▸ Exercise
Give the line with "719x588 pixels." again, along with every line below it to the end of the records, word for word.

========================

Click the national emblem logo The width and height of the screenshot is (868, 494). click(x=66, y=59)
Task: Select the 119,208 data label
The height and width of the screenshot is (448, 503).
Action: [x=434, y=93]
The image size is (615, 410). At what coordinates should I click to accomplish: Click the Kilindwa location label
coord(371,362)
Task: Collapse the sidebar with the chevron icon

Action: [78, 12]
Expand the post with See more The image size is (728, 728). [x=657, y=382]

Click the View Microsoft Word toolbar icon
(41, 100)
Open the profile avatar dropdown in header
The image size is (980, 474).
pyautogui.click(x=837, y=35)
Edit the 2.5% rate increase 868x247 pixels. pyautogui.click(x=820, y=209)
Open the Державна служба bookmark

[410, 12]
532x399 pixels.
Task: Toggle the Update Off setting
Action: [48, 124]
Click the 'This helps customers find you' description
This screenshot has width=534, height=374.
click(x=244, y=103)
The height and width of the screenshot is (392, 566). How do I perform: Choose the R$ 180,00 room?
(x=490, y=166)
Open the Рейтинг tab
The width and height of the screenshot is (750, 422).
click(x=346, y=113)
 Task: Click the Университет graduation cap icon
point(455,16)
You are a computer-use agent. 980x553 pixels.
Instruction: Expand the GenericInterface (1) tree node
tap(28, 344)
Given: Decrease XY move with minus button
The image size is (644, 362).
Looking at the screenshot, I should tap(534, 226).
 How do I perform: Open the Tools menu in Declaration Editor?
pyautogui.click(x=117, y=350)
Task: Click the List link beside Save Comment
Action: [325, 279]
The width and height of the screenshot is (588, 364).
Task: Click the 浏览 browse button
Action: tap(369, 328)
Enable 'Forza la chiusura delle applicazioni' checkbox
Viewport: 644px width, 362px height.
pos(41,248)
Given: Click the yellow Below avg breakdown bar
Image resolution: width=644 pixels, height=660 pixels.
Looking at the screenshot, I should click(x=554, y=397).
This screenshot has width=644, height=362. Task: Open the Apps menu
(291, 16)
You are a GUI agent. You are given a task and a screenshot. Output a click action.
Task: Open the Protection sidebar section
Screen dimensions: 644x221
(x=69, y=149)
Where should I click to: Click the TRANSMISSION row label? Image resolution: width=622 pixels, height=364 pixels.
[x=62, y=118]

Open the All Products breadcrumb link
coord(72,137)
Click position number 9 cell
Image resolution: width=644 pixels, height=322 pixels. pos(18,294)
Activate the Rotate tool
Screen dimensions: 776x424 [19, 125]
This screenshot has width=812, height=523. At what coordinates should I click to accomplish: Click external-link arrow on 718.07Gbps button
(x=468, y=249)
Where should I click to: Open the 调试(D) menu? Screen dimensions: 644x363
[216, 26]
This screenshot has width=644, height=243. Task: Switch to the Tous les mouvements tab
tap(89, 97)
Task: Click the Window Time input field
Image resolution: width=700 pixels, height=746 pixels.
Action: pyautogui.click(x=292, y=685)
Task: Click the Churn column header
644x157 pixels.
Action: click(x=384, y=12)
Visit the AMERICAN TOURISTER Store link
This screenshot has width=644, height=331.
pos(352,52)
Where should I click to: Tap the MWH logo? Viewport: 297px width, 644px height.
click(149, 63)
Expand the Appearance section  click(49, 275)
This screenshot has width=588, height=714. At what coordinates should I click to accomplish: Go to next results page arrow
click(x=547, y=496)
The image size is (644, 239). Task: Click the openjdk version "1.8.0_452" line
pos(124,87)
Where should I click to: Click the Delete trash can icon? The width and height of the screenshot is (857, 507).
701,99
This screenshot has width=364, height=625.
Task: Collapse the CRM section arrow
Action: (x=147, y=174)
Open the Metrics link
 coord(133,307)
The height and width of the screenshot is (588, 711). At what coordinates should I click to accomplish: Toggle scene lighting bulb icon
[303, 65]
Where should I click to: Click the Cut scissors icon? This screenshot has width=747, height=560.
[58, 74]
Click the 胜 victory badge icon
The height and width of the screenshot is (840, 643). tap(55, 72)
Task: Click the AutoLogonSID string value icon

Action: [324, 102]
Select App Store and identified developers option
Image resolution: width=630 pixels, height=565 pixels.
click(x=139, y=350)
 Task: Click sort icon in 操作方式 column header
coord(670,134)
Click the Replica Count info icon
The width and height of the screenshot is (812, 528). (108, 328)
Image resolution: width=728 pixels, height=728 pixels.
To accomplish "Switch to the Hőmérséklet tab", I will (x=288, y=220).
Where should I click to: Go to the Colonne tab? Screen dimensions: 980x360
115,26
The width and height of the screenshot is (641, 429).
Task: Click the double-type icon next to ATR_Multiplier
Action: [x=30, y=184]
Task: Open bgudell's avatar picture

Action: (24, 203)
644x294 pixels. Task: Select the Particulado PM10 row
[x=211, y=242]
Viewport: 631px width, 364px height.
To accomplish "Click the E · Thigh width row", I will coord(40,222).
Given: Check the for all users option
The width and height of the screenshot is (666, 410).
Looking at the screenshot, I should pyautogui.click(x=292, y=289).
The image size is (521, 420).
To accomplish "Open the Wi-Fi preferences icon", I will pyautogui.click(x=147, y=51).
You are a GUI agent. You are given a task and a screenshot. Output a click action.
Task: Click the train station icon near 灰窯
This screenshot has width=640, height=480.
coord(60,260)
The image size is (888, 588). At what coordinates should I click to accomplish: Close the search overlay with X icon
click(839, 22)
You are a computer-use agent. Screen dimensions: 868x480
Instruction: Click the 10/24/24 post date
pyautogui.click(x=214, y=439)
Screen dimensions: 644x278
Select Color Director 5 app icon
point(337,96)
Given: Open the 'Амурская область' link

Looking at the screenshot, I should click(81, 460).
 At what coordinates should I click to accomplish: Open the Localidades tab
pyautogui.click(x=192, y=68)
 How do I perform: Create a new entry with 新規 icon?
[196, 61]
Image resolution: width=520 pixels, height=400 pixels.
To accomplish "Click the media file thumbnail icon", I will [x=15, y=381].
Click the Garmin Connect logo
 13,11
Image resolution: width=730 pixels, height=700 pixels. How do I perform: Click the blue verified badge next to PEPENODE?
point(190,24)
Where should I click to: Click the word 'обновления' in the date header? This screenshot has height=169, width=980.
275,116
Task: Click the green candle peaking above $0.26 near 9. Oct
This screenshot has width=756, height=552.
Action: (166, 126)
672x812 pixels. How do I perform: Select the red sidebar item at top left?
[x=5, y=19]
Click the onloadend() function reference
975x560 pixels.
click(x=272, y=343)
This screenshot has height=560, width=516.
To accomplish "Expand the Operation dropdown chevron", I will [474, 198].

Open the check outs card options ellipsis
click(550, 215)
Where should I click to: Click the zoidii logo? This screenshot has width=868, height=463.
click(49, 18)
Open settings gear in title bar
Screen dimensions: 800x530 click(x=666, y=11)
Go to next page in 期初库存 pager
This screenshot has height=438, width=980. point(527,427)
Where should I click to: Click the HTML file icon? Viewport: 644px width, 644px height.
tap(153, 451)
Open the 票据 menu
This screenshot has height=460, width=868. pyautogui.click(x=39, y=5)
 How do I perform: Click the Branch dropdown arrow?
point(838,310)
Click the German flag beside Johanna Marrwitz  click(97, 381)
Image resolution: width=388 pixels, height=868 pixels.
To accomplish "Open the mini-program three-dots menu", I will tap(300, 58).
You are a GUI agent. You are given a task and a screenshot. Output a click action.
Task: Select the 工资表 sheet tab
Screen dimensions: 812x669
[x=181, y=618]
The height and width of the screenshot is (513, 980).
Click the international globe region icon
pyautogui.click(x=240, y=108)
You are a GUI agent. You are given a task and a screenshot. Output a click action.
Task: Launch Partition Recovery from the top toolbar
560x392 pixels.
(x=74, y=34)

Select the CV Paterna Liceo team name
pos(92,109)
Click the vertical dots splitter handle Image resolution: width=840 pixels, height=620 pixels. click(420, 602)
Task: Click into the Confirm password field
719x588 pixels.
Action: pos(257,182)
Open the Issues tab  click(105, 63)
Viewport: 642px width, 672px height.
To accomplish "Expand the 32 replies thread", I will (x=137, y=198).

========================

▸ Task response
719x588 pixels.
Action: pos(257,182)
Open the Issues tab  click(105, 63)
Viewport: 642px width, 672px height.
To accomplish "Expand the 32 replies thread", I will (x=137, y=198).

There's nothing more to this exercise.